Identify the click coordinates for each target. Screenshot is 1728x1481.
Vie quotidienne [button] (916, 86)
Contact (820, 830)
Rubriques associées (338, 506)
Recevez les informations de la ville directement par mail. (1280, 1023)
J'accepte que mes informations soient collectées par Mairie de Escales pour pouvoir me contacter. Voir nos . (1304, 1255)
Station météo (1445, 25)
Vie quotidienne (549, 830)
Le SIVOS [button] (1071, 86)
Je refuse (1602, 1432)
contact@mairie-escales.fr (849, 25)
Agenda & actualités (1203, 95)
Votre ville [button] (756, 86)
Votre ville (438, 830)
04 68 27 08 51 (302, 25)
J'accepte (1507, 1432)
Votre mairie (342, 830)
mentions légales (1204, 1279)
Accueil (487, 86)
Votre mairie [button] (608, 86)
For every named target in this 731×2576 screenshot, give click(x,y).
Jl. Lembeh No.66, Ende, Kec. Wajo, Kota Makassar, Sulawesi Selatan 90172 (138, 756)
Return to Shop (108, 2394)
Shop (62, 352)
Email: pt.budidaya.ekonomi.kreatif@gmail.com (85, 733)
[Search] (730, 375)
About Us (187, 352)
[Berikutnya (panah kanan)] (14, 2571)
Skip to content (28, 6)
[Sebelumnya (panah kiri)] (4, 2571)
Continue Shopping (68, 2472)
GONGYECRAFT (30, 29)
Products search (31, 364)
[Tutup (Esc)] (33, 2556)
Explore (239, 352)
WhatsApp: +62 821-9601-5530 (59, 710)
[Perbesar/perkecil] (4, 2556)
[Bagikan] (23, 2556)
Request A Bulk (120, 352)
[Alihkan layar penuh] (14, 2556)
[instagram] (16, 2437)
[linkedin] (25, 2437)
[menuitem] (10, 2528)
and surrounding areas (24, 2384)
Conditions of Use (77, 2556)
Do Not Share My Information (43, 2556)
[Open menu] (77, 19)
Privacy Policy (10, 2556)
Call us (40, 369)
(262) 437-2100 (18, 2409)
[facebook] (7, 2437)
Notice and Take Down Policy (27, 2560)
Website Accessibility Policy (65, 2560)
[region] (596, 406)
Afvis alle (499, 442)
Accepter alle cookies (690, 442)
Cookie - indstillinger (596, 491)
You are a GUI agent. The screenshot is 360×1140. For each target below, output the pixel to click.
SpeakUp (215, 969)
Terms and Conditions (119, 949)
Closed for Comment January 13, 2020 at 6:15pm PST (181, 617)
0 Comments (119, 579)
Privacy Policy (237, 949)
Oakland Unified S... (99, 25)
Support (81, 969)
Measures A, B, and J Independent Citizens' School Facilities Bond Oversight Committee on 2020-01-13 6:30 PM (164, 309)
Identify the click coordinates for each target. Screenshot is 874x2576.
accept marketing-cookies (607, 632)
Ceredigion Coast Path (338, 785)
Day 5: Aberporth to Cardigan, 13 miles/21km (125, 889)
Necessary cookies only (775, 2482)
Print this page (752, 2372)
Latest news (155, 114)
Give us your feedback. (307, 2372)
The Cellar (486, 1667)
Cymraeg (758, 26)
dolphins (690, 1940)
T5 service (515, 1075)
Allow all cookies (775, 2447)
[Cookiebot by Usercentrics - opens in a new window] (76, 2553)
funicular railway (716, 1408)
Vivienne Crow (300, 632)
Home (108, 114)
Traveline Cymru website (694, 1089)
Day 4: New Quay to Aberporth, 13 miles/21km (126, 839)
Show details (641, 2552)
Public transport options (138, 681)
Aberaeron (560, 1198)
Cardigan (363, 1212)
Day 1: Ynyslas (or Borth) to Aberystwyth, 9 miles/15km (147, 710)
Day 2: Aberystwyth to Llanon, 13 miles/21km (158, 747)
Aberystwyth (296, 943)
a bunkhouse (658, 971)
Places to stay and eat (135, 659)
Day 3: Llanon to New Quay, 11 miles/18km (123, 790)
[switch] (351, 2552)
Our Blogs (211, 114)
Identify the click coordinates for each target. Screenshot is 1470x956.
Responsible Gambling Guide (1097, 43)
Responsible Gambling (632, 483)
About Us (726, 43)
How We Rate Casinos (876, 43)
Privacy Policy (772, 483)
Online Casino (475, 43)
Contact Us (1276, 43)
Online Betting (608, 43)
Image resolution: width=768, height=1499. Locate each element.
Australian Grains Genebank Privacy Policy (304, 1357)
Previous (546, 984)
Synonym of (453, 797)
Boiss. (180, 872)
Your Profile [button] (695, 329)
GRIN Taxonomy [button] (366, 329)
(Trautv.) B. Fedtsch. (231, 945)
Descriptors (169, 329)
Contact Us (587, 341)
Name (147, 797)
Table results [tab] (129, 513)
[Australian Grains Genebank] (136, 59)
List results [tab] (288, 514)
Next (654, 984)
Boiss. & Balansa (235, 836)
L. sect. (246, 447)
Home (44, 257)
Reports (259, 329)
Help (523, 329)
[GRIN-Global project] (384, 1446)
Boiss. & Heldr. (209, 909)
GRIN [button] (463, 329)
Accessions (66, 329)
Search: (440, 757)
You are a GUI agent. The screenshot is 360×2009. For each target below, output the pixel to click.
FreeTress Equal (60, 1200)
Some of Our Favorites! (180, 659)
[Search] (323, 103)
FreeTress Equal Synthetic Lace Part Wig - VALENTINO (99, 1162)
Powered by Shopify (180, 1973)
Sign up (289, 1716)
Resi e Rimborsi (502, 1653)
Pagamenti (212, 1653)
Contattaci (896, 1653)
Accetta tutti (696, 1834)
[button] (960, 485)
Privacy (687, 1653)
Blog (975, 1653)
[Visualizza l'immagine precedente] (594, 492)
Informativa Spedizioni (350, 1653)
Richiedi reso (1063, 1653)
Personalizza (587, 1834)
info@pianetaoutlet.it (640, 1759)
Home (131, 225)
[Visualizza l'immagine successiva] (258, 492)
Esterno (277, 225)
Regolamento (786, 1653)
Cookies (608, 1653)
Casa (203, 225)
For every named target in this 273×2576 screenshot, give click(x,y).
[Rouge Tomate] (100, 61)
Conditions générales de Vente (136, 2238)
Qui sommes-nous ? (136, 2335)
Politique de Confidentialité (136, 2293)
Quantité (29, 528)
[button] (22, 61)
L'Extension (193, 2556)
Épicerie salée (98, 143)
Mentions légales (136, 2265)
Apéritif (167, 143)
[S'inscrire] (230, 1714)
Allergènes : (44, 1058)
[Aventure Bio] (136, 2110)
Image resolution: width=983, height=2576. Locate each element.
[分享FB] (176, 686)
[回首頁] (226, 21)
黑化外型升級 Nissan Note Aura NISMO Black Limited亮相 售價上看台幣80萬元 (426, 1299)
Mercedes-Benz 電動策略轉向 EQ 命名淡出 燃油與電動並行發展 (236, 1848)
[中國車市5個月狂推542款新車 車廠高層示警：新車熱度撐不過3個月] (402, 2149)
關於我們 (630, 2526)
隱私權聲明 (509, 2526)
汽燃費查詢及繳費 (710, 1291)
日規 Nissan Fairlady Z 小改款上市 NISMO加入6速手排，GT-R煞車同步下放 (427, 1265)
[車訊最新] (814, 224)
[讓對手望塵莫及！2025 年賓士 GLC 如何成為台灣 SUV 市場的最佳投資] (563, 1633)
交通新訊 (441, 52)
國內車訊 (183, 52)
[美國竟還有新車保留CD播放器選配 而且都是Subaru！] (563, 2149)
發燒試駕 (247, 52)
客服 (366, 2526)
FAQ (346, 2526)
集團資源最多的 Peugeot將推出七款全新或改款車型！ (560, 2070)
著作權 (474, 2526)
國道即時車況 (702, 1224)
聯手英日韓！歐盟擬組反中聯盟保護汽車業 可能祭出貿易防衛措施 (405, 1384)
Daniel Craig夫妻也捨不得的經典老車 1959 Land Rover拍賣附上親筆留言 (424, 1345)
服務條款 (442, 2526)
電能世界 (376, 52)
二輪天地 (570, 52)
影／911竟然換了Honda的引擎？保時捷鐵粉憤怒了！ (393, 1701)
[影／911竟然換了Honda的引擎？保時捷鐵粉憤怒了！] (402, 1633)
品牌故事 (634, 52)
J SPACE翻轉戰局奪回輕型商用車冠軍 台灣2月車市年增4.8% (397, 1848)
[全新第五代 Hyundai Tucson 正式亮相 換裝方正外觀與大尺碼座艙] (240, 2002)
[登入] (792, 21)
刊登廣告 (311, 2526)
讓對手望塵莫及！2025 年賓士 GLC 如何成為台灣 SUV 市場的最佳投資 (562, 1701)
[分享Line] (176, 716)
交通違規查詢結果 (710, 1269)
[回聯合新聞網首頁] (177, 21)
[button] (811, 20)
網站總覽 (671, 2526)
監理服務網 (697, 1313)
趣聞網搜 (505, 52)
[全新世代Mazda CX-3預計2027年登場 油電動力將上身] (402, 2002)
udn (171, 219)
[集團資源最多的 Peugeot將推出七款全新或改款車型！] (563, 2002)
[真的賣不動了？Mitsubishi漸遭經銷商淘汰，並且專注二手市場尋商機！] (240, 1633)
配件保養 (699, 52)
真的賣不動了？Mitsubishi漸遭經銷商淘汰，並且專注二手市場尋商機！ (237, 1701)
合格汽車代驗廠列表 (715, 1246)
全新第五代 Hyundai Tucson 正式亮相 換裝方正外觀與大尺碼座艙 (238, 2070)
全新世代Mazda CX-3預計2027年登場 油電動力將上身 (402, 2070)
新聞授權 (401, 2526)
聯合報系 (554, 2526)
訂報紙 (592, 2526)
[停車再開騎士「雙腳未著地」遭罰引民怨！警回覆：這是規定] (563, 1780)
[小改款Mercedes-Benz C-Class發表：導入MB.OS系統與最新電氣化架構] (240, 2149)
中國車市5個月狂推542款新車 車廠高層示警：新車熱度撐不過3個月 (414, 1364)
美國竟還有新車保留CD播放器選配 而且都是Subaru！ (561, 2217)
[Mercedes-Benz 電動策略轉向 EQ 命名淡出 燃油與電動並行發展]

__________________________________________________

# EXERCISE BRIEF
Lines above that include the string "正式亮相" need to be copied.

# RESULT
[全新第五代 Hyundai Tucson 正式亮相 換裝方正外觀與大尺碼座艙] (240, 2002)
全新第五代 Hyundai Tucson 正式亮相 換裝方正外觀與大尺碼座艙 (238, 2070)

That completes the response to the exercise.